Tuscany /the good the bad and the just plain awful

So after spending a week in this beautiful part of Italy some observations:
The wine and food fantastic on all levels.
The people are friendly and proud of their country.
There are few if any screens for the windows(so mosquitoes can make their own feasts)
Two stoke motor bikes after midnight and before 6 am.
Where you cannnot enjoy the wonderful architecture because of random dog droppings that have to be avoided. :eek:

Re: the mosquitoes. In drugstores you can buy an electronic thingy that you put in the contact, and which dissolves a small toxic tablet that keeps the mosquitoes at bay. Probably limits your life expectancy too.

How was the weather? And where have you been exactly?

I spent a year in Tuscany one week. Not my idea; it was a family excursion.

We were in an old villa up the hill from Quarrata, about an hour west of Florence. The daytime temps were in the mid 90s to low 100s all week. (This was in late June.) I was okay with the villa not having A/C, but it didn’t even have fans. No ceiling fans, no fans that you can plug into electric outlets, no nothing. Afternoons there were hell.

We had a bathroom that had The Tub/Shower From Hell. It looked like it was designed for an eight-year-old child to sit in. There was room by the drain to stand in - just barely. You could sorta sit on the step up from that, but it was a tight fit. And as seemed to be the norm in Europe, there was no shower curtain. So to wash, we had to kinda contort ourselves while running the sprayer attachment from the shower head over our bodies.
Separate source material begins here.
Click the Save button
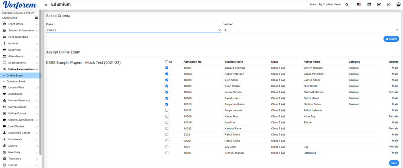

What turned out to be the only day we had access to a car, the idiots at the service station put regular gas in the diesel tank, or was it the other way around? Good thing we were only about 5 miles from the villa at the time, and we were able to make it another 2 miles before the car gasped to a halt. A 3-mile trek back to the villa wouldn’t have been too bad by itself, but I screwed things up by trying to do the right thing, and waited by the car for the rental-car people to send a tow truck for it. I gave them the town, the intersection, and the street address, but they couldn’t find me. I still have no idea why.

Next day, the rental car was towed to a local place, and they dropped me off at a train station so I could get a train from Agliana to Montecatini to pick up a replacement rental car. This was about 9am. But due to screwups with trains and language (including getting on a train in the right direction that stopped in Pistoia, and then reversed direction to take me back to where I started) it was siesta time by the time I got to Montecatini. Ever tried to get anything done in a small Italian town in the early afternoon? It took me the entire day to get another car. And I hadn’t even brought a book along when I left the villa, assuming I’d be away at most an hour or two.

There’s a lifetime’s worth of places in this world I’d like to go that I haven’t seen, and many I’ve been to that I’d like to see again. Tuscany’s not on the list.